▸ **DOCUMENT**
Class SolrIndexService

java.lang.Object
org.imixs.workflow.engine.solr.SolrIndexService

@DeclareRoles({"org.imixs.ACCESSLEVEL.NOACCESS","org.imixs.ACCESSLEVEL.READERACCESS","org.imixs.ACCESSLEVEL.AUTHORACCESS","org.imixs.ACCESSLEVEL.EDITORACCESS","org.imixs.ACCESSLEVEL.MANAGERACCESS"}) @RolesAllowed({"org.imixs.ACCESSLEVEL.NOACCESS","org.imixs.ACCESSLEVEL.READERACCESS","org.imixs.ACCESSLEVEL.AUTHORACCESS","org.imixs.ACCESSLEVEL.EDITORACCESS","org.imixs.ACCESSLEVEL.MANAGERACCESS"}) public class SolrIndexService extends Object
The SolrIndexService provides methods to add, update and remove imixs documents from a solr index.

The service validates the solr index schema and updates the schema it changed.

The SolrIndexService is used by the SolrUpdateService and the SolrSearchService which are extending and implementing the Imix-Index concept.

The SolrIndexService can be configured by the following properties:

  • solr.api - api endpoint for the solr index
  • solr.core - name of the solr index core (default 'imixs-workflow')
  • solr.configset - an optinal solr configset (default '_default')
  • solr.user - userid for optional basic authentication
  • solr.password - password for optional basic authentication
Version:
1.0
Author:
rsoika
  • Field Details

  • Constructor Details

    • SolrIndexService

      public SolrIndexService()
  • Method Details

    • init

      @PostConstruct public void init()
      Create a rest client instance
    • setup

      public void setup(@Observes SetupEvent setupEvent) throws RestAPIException
      This method verifies the schema of the Solr core. If field definitions have change, a schema update is posted to the Solr rest API.

      The method assumes that a core is already created with a manageable schema.

      Parameters:
      setupEvent -
      Throws:
      RestAPIException
    • updateSchema

      public void updateSchema(String schema) throws RestAPIException
      Updates the schema definition of an existing Solr core.

      The schema definition is build by the method builUpdateSchema(). The updateSchema adds or replaces field definitions depending on the fieldList definitions provided by the Imixs SchemaService. See the method builUpdateSchema() for details.

      The method asumes that a core already exits. Otherwise an exception is thrown.

▸ **WRITTEN EXERCISE 1**
Answer these questions from the SolrIndexService documentation:
(a) What is the default name of the Solr index core?
(b) What does the init method do?
(c) What does the setup method assume about the core?
▸ **WRITTEN EXERCISE 2**
Carry the SolrIndexService documentation forward from its last line, in the same style.

▸ **EXCERPTED RECORDS**

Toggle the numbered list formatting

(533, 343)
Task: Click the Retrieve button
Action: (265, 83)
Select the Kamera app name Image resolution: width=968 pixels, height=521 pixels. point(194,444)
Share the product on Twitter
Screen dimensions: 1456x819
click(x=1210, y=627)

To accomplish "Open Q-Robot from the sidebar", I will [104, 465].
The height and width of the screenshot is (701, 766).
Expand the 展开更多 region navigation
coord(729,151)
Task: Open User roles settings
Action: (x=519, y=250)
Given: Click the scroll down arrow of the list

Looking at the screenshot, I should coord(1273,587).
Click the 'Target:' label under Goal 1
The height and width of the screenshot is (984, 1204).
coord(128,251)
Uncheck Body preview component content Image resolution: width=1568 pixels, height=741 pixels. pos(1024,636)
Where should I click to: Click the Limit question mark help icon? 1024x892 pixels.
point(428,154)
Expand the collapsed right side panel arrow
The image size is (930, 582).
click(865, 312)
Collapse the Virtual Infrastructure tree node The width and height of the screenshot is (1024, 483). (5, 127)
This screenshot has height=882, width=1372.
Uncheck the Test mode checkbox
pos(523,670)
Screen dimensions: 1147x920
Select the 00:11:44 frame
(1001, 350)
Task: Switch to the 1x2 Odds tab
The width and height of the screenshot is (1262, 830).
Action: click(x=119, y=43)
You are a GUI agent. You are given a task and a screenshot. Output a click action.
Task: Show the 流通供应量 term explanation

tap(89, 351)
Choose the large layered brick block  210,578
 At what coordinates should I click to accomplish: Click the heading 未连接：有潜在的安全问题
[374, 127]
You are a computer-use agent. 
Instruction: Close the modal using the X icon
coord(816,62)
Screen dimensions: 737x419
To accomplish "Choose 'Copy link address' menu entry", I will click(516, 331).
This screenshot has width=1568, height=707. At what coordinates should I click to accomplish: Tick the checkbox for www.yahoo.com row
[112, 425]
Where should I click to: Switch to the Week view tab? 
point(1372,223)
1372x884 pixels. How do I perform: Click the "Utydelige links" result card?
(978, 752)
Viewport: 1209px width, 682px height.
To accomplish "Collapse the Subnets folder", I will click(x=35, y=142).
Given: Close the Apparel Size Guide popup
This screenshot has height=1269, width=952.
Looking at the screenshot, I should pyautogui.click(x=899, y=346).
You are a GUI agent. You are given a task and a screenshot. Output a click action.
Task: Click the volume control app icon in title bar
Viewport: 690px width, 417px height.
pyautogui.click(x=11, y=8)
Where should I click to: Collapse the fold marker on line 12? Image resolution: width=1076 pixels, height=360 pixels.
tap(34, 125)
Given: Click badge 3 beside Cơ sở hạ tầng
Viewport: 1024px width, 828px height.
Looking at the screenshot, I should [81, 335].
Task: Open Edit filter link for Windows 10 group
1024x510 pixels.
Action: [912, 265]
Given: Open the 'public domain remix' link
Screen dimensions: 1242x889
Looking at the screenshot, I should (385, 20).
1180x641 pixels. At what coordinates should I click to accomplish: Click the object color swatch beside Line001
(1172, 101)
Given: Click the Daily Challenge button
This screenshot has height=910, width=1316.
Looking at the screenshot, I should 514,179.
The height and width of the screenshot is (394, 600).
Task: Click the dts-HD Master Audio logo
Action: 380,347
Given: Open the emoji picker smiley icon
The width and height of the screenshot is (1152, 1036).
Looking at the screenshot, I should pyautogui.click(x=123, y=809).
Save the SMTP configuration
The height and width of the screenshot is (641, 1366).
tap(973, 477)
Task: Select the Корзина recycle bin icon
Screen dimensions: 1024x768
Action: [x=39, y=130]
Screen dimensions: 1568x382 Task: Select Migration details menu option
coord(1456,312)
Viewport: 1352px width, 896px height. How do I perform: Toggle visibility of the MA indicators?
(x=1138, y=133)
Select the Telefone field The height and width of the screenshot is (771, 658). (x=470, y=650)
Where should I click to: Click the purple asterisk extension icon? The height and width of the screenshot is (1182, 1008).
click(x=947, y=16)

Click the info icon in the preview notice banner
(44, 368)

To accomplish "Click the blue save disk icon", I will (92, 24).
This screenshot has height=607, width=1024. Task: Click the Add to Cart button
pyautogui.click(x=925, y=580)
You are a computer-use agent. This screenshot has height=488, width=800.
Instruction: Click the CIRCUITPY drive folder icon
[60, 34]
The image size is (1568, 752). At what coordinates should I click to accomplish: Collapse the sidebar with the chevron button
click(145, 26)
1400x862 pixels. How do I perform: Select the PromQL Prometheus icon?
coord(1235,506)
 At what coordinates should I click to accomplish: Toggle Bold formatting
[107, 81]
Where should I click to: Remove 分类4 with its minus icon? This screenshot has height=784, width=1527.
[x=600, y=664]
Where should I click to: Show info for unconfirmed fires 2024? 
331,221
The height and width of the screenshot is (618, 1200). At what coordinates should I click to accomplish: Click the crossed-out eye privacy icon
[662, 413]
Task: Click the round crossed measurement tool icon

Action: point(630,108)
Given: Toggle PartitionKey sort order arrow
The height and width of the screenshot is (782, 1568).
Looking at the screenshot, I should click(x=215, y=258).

▸ **EXPECTED ANSWER 1**
(a) 'imixs-workflow'
(b) It creates a rest client instance.
(c) It assumes that a core is already created with a manageable schema.

▸ **EXPECTED ANSWER 2**
      Parameters:
      schema - - existing schema defintion
      Throws:
      RestAPIException
    • indexDocuments

      public void indexDocuments(List<ItemCollection> documents) throws RestAPIException
      This method adds a collection of documents to the Lucene Solr index. The documents are added immediately to the index. Calling this method within a running transaction leads to a uncommitted reads in the index. For transaction control, it is recommended to use instead the the method solrUpdateService.updateDocuments() which takes care of uncommitted reads.

      This method is used by the JobHandlerRebuildIndex only.

      Parameters:
      documents - of ItemCollections to be indexed
      Throws:
      RestAPIException
    • indexDocument

      public void indexDocument(ItemCollection document) throws RestAPIException
      This method adds a single document to the Lucene Solr index. The document is added immediately to the index. Calling this method within a running transaction leads to a uncommitted reads in the index. For transaction control, it is recommended to use instead the the method solrUpdateService.updateDocuments() which takes care of uncommitted reads.
      Parameters:
      documents - of ItemCollections to be indexed
      Throws:
      RestAPIException
    • removeDocuments

      public void removeDocuments(List<String> documentIDs) throws RestAPIException
      This method removes a collection of documents from the Lucene Solr index.
      Parameters:
      documents - of collection of UniqueIDs to be removed from the index
      Throws:
      RestAPIException
    • removeDocument

      public void removeDocument(String id) throws RestAPIException
      This method removes a single document from the Lucene Solr index.
      Parameters:
      document - - UniqueID of the document to be removed from the index
      Throws:
      RestAPIException
    • rebuildIndex

      public void rebuildIndex()
      This method forces an update of the full text index.
    • query

      public String query(String searchTerm, int pageSize, int pageIndex, SortOrder sortOrder, DefaultOperator defaultOperator, boolean loadStubs) throws QueryException
      This method post a search query and returns the result.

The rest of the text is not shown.